'Dear Becky ... You Know Everything About Nature!'
College Student Rebecca Niemlec spent her summer designing curicula and
taking students outdoors with the Chapter's Inner-City Outings Committee
photo by Joe Young
The sun was setting over the horizon, casting a pink hue over the vast blue ocean before us. A cool breeze whipped over the rolling hills and blew past me, rustling our tents. The students began walking out from the brush to join me at the campsite and sat next to me silently, meditatively.
“So, how was it?” I broke the silence that engulfed us as the last of the five students grabbed his sweatshirt and sat next to me. The high school students, who were from underserved parts of inner city Los Angeles, had just finished their first wilderness solos in which they had to stay by themselves in nature for an hour and write a letter to their future selves. They were on their first backpacking trip, and several of them had never spent a night outdoors in their life.
“This place just makes you feel so small,” one of the students said quietly, brushing her black hair from her face and squinting into the sunlight, “so insignificant. I just realized I was nothing. I haven’t done anything.” Several of the others nodded in agreement.
“But at the same time,” a boy next to her began, “While I realized I was nothing, I also realized that there was so much I can do… and be in the future. It made me happy. I’ve never thought about that before.”
“Yeah,” the boy next to him exclaimed as he suddenly lit up. “It’s so beautiful here. I want to wake up somewhere like here every morning. I had never thought before about what I actually want to do… like I can do what I want to do.”
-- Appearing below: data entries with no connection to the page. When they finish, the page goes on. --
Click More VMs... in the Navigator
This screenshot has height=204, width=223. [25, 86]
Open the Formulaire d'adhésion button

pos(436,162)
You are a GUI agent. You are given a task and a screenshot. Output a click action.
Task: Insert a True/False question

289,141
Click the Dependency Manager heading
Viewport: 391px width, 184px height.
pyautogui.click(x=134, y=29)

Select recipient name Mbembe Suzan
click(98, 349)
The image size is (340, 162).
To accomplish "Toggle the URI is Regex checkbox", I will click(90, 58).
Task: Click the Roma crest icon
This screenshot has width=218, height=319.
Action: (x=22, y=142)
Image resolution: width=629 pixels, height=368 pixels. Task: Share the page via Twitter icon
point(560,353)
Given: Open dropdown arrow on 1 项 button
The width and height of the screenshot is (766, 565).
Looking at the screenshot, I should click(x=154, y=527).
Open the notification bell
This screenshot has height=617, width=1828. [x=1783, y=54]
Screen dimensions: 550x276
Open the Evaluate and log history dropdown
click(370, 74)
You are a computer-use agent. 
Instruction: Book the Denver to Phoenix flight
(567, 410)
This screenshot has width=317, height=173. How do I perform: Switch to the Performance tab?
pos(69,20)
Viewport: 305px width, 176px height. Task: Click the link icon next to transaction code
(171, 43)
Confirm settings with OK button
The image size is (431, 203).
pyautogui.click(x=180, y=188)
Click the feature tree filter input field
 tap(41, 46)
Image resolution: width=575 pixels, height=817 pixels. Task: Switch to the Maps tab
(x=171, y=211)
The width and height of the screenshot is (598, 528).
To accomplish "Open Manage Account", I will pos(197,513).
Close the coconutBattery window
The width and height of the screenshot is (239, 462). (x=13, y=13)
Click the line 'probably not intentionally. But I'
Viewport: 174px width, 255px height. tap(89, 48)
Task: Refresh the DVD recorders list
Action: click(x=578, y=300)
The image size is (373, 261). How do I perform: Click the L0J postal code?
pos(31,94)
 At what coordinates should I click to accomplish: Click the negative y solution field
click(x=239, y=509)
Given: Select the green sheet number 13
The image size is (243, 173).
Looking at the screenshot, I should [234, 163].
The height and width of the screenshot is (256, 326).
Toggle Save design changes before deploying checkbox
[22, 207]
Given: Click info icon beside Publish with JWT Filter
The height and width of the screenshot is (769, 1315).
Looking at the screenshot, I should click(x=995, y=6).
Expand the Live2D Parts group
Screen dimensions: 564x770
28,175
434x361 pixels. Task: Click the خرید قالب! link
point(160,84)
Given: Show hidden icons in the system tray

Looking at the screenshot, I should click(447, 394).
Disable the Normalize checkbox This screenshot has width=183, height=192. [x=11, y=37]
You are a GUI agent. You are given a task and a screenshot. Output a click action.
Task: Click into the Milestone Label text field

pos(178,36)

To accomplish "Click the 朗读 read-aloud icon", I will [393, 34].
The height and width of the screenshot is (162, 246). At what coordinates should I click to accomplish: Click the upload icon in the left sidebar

I thought about these students’ words for a long time after the backpacking trip. I couldn’t imagine them thinking they were nothing. They were smart; many of them were in all AP classes. They were bright, athletic, and had leadership qualities. And they all had dreams. One wanted to go to Gabon, Africa. Another wanted to go to Dartmouth one day and study environmental engineering. Another wanted to go to grad school. I told them that they could do these things, but to them their dreams were so different from their everyday reality. When I told them, “One day you will go to Africa,” they shut down and became silent.
It was as if they had been taught by life that their dreams and reality did not intersect because they are nothing. And thus they began to truly believe that.
In my work with ICO, I began to realize that this is the most dangerous thing that poverty does: It tells you that you are nothing. And this is exactly why Sierra Club’s Inner City Outings exists, to let students imagine life another way. It lets students know, by taking them on outdoor trips, that there is a group of people who think that they are indeed someone. By doing something outside their urban neighborhoods, they began to realize, like my students during their solo reflections, that maybe their dreams and realities can co-exist.
I was able to work with Los Angeles Inner City Outings on two different projects, both of which were designed to motivate and empower students as well as teach them about nature.
This backpacking trip was the culmination of one project. I worked with high school students in a green club in an inner-city school to help them apply for volunteer opportunities and summer internships. I also provided general mentoring during after-school sessions once a week.
The second was a pilot project called ICO Science Outdoors, which focused on giving elementary and middle-school students an opportunity to engage in outdoor science labs. The idea was for them to make the connections between science and the natural world. Through my internship, I designed and implemented an outdoor science curriculum based on the California Science Standards; this involved teaching pre- and post-excursion lessons in the classroom, and leading lessons out in the field.
In one seventh-grade class, the teacher and I set up nine different plants that the students had to observe and then guess what potential adaptations those plants might have.
I wandered from group to group and noticed how, at first, students would just draw a picture of the plant and give up or raise a hand and ask me why these plants were special.
I would respond by asking them what they noticed about the plant that was particularly interesting, and we would go back and forth, me questioning and them observing. By the time the students got to their fourth plants, they were raising their hands excitedly to tell me that the plant they were looking at probably lived in the sun or the shade or had certain herbivore defenses.
I will never forget the greeting I received one day from a bunch of elementary school students, who all remembered my name and rushed to give me hugs. They handed me a wad of thank you letters from the field trip I had led for them several weeks earlier. Here are some highlights from those letters:
“Dear Becky, It was cool to see a lizard, a big ant, coyote, deer, and a red tail hawk. This was the best hike ever and the best experience!”
“Dear Becky, I don’t know all of the things about Griffith Park but I know you are the best teacher ever, because you know everything about nature. I love nature very very much. It is the best thing in the world. It is so peaceful when you are very quiet you can see animals.”
Leaving these students was one of the hardest things I have ever had to do. But I left Los Angeles Inner City Outings with the important realization that helping others feel like they really are somebody is one of the things that makes me find my own light.